__Do this__.
Answer these questions from the Riemann surfaces course description below:
1. Which book will the course follow quite closely?
2. On what day and at what time are the lectures held?
3. In which room is the lecture on 7th November?

Module Leader: Ruadhaí Dervan

The theory of Riemann surfaces lies between differential geometry, algebraic geometry, and complex analysis. Riemann surfaces can be viewed as the simplest examples of complex manifolds or (when compact) algebraic varieties, as they are one-dimensional versions of these heavily studied higher-dimensional objects. This course will take a modern approach to Riemann surfaces, and will use the setting of Riemann surfaces to develop many important tools which have become essential in higher-dimensional geometry, with an emphasis on techniques that bridge algebraic and differential geometry. Thus the course is aimed at anyone who would like to gain an appreciation for these ideas, which should be useful to anyone with an interest in geometry (differential or algebraic) or analysis.

The course will follow Donaldson's book "Riemann surfaces" quite closely. Very similar lecture notes are available online at this URL. In particular, we will aim to cover:

the basic definitions and examples of Riemann surfaces;
holomorphic maps between Riemann surfaces and the relation with topology;
calculus on manifolds as it applies to Riemann surfaces;
the existence of meromorphic functions on Riemann surfaces and Riemann-Roch;
the uniformisation theorem;
line bundles, compact Riemann surfaces are projective varieties.

The main results of the course will be the final three bullet points, which demonstrate clearly the links with algebraic geometry. The proofs of these results will involve some linear PDE theory which will be developed in this part of the course, which also provide a foundation for the many related results in geometry that we will not touch upon.

The course will be taught in person for students in Glasgow (and streamed online for those elsewhere). If you would like to attend virtually but are not enrolled in the course (for example because you are not a first-year PhD student in Scotland), please email me and I'll send you information about this. The lectures will be 10:00-12:00 on Tuesdays, and the lecture theatre will vary from week to week:

10th October: 12 UNIV GDNS:101

17th October: ST ANDREWS BUILDING:ROOM 345

24th October: 12 UNIV GDNS:101

31st October: 12 UNIV GDNS:101

7th November: ST ANDREWS BUILDING:ROOM 368 SEM

14th November: 12 UNIV GDNS:101

21st November: ST ANDREWS BUILDING:ROOM 368 SEM

28th November: ST ANDREWS BUILDING:ROOM 345

(Items from a data source)
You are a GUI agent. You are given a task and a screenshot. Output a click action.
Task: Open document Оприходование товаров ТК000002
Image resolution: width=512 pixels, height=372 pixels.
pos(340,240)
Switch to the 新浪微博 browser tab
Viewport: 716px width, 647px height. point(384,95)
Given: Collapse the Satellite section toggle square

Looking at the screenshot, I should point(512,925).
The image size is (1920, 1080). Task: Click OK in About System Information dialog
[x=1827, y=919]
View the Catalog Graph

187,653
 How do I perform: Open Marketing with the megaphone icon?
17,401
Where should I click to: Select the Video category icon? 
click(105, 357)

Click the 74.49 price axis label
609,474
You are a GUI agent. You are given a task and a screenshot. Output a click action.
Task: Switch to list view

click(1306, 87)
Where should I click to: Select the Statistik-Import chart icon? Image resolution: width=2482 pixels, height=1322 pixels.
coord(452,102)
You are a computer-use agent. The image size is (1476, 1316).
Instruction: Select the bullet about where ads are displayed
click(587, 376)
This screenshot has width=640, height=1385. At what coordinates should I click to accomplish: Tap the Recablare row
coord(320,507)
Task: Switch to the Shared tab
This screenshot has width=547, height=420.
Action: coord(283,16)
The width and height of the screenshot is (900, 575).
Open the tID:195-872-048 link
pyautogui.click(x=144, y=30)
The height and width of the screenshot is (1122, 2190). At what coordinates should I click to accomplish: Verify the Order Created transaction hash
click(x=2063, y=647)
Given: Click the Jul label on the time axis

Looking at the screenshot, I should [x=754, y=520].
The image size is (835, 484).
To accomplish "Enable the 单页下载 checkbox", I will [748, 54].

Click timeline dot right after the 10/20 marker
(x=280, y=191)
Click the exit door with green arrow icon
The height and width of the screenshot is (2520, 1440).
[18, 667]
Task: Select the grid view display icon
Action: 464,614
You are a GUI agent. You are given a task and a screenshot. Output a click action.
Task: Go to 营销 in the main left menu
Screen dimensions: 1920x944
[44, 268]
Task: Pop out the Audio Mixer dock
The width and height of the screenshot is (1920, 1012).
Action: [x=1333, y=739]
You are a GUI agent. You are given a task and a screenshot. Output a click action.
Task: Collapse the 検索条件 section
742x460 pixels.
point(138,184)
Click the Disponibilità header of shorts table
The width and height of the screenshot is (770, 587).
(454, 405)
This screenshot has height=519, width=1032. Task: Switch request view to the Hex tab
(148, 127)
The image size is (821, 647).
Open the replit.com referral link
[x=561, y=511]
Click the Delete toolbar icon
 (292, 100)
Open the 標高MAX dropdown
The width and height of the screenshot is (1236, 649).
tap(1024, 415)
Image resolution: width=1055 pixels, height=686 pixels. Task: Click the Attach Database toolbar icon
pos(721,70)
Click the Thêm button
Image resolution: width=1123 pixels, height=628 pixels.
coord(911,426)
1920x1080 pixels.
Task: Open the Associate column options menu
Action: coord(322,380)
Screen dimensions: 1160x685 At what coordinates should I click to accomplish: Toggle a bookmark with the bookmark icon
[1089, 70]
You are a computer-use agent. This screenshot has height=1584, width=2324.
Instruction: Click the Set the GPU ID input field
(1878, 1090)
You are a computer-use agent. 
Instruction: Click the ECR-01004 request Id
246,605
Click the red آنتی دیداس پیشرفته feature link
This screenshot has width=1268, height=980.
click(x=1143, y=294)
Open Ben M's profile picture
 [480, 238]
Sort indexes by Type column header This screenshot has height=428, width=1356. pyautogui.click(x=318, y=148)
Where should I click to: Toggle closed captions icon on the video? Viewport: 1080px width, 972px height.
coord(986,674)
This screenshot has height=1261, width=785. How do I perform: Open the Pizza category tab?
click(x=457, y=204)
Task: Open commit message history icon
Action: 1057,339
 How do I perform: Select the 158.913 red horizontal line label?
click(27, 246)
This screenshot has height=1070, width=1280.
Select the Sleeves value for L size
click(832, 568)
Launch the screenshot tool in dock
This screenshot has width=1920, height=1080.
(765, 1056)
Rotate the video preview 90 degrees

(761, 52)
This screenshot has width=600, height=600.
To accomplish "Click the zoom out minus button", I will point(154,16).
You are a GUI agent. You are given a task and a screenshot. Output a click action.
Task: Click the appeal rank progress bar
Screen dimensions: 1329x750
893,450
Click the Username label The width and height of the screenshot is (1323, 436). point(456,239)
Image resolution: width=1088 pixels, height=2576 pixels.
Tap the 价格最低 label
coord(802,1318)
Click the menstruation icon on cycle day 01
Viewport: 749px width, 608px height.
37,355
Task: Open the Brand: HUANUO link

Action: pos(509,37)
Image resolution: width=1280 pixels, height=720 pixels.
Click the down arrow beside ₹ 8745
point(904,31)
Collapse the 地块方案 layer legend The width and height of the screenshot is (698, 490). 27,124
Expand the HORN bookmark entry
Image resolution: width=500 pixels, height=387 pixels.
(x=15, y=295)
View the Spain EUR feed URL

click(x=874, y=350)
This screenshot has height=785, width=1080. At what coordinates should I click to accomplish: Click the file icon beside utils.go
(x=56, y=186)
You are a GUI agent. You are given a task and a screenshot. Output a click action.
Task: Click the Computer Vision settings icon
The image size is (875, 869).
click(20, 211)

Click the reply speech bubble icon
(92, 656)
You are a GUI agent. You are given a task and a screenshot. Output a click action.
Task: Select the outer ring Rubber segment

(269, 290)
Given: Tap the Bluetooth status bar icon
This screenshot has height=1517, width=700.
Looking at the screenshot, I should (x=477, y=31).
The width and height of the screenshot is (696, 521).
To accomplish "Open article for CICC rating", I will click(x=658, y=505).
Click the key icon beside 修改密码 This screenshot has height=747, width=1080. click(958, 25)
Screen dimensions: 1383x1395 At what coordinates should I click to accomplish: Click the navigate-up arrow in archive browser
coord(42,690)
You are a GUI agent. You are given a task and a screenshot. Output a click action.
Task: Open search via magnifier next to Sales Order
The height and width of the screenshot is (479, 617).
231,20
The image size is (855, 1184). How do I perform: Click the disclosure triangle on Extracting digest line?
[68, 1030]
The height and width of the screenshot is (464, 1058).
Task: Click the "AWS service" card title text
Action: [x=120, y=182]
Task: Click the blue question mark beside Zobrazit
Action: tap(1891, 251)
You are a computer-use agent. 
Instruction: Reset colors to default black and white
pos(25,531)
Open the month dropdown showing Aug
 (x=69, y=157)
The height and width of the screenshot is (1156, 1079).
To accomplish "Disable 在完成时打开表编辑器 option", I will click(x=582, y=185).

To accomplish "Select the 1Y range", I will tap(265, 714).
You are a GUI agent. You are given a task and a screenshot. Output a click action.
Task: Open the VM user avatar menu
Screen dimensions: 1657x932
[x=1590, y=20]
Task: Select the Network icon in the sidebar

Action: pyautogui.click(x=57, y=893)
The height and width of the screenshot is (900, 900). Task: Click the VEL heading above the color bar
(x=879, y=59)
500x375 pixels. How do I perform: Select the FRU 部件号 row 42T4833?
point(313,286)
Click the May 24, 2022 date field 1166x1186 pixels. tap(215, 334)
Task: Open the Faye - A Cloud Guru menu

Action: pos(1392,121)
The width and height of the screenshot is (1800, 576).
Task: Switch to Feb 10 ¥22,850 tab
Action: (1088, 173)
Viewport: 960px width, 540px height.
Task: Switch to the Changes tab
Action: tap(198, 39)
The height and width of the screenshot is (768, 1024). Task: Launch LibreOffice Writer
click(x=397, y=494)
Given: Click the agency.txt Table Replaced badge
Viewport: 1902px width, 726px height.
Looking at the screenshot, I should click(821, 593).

__Finished answer__.
1. Donaldson's book "Riemann surfaces".
2. Tuesdays, 10:00-12:00.
3. ST ANDREWS BUILDING:ROOM 368 SEM.